Alexanders - a herb dating back to Roman times
Alexanders is in full flower along roadside verges at the moment and its presence links us across space and time to the Mediterranean and events that unfolded over 2,000 years ago.
Sixty years before Christ (BC), Britain and Ireland were outposts at the edge of the civilised world, that is, the world known to the Roman Empire. While Britain was familiar to traders as a source of tin, some early historians of the classical world wondered if such a place existed at all.
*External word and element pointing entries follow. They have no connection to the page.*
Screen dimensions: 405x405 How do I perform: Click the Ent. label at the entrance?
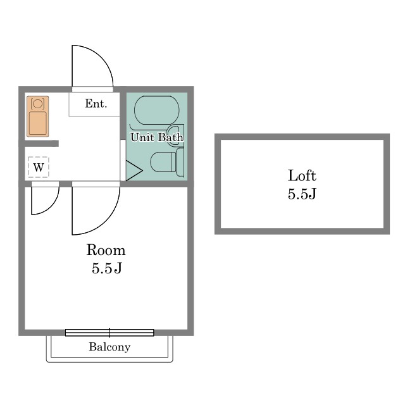[x=96, y=104]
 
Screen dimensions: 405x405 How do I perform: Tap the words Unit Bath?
[x=157, y=137]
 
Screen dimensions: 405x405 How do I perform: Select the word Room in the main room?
[x=106, y=250]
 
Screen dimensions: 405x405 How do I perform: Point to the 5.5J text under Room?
[x=107, y=268]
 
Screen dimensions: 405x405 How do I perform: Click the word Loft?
[x=302, y=176]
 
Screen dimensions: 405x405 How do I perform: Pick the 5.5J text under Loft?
[x=302, y=194]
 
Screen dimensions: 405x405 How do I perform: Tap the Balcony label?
[x=109, y=347]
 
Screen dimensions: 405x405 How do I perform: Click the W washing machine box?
[x=39, y=167]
In late summer of 55 BC Julius Caesar dispatched a single warship to scout the south coast of England and to gather intelligence in preparation for the invasion planned for the spring of 54 BC. The Roman army's landing at Kent that year was to be followed by a long series of landings over several years before the 'barbarian' Britons were finally subdued.
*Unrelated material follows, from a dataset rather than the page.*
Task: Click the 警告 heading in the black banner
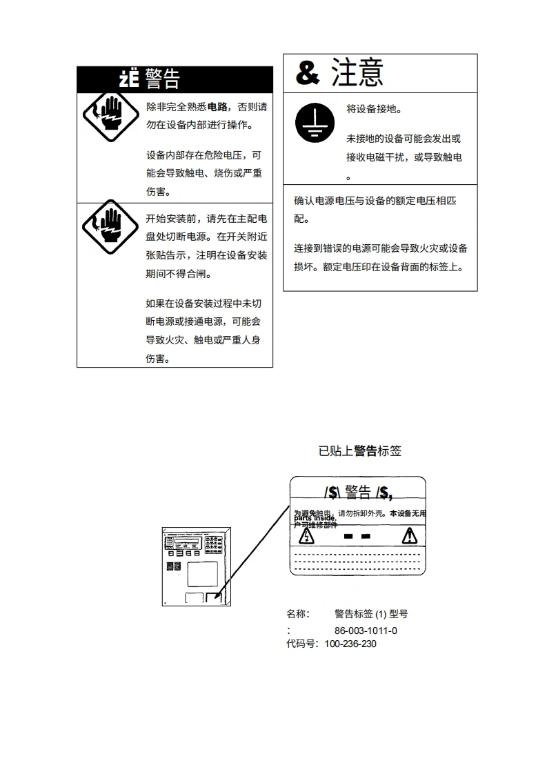point(163,79)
One of the many consequences of the waves of invasions by Roman forces was that their military chefs and cooks brought with them pot plants for use in their kitchens. Alexanders, the so-called 'pot herb of Alexandria', was one of these food plants and was one of the species they introduced to Britain from their Mediterranean homelands.
All parts of the plant were eaten either raw, boiled or deep fried and were used much as we use Parsley, Celery, Asparagus and Angelica nowadays. The hard black seeds were used like black pepper and the roots were cooked like roasted Parsnips.
Roman kitchen throw-outs managed to survive on waste ground. Over time the plants became naturalised and spread throughout Britain. Being from the Mediterranean, the plant originally named after Alexander the Great thrived best in frost-free coastal areas in the milder south of the country.
Alexanders fell into disuse as a culinary herb with the passage of time, changing fashions in cookery, advances in kitchen gardening and plant breeding, and the availability of better-tasting plants.
When and how the alien Mediterranean plant colonised Ireland is unknown. Here, the plant's distribution mirrors the situation in Britain: it is most common in coastal areas along the southern and eastern shores. That said, it is well-established in many inland areas and there is no satisfactory explanation as to how it thrives in areas prone to sharp frosts.
Alexanders grows more than knee-high, smells strongly of celery, has shiny, dark green leaves and greenish-yellow flowers arranged in umbels that should continue to bloom until early June.